DIRECTIVE - Copy out each of the following lines without changing a single character.

┄┄┄┄┄┄

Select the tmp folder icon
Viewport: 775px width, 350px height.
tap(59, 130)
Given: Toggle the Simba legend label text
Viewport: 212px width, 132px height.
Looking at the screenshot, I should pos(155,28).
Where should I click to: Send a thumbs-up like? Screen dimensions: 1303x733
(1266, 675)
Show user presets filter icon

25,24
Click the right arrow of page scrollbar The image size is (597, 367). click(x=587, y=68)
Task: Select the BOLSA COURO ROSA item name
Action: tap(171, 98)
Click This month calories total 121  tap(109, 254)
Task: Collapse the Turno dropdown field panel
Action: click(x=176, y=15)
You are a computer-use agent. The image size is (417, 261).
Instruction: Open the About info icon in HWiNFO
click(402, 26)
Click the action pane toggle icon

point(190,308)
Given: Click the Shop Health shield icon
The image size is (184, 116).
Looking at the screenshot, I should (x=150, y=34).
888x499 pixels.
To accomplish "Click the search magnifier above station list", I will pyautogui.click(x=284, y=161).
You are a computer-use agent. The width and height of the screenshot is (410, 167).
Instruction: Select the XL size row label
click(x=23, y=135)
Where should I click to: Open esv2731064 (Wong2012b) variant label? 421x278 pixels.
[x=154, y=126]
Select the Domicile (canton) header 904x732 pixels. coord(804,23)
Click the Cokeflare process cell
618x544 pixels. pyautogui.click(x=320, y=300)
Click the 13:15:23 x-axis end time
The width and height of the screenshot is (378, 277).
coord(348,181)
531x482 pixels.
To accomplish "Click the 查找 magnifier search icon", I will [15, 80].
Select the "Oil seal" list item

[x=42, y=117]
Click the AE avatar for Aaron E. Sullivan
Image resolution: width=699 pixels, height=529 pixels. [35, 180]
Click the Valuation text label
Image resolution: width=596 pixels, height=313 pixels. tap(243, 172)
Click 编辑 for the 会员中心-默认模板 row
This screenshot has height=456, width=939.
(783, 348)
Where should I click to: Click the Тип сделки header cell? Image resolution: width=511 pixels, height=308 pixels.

┄┄┄┄┄┄

CORRECT ANSWER -
Select the tmp folder icon
Viewport: 775px width, 350px height.
tap(59, 130)
Given: Toggle the Simba legend label text
Viewport: 212px width, 132px height.
Looking at the screenshot, I should pos(155,28).
Where should I click to: Send a thumbs-up like? Screen dimensions: 1303x733
(1266, 675)
Show user presets filter icon

25,24
Click the right arrow of page scrollbar The image size is (597, 367). click(x=587, y=68)
Task: Select the BOLSA COURO ROSA item name
Action: tap(171, 98)
Click This month calories total 121  tap(109, 254)
Task: Collapse the Turno dropdown field panel
Action: click(x=176, y=15)
You are a computer-use agent. The image size is (417, 261).
Instruction: Open the About info icon in HWiNFO
click(402, 26)
Click the action pane toggle icon

point(190,308)
Given: Click the Shop Health shield icon
The image size is (184, 116).
Looking at the screenshot, I should (x=150, y=34).
888x499 pixels.
To accomplish "Click the search magnifier above station list", I will pyautogui.click(x=284, y=161).
You are a computer-use agent. The width and height of the screenshot is (410, 167).
Instruction: Select the XL size row label
click(x=23, y=135)
Where should I click to: Open esv2731064 (Wong2012b) variant label? 421x278 pixels.
[x=154, y=126]
Select the Domicile (canton) header 904x732 pixels. coord(804,23)
Click the Cokeflare process cell
618x544 pixels. pyautogui.click(x=320, y=300)
Click the 13:15:23 x-axis end time
The width and height of the screenshot is (378, 277).
coord(348,181)
531x482 pixels.
To accomplish "Click the 查找 magnifier search icon", I will [15, 80].
Select the "Oil seal" list item

[x=42, y=117]
Click the AE avatar for Aaron E. Sullivan
Image resolution: width=699 pixels, height=529 pixels. [35, 180]
Click the Valuation text label
Image resolution: width=596 pixels, height=313 pixels. tap(243, 172)
Click 编辑 for the 会员中心-默认模板 row
This screenshot has height=456, width=939.
(783, 348)
Where should I click to: Click the Тип сделки header cell? Image resolution: width=511 pixels, height=308 pixels.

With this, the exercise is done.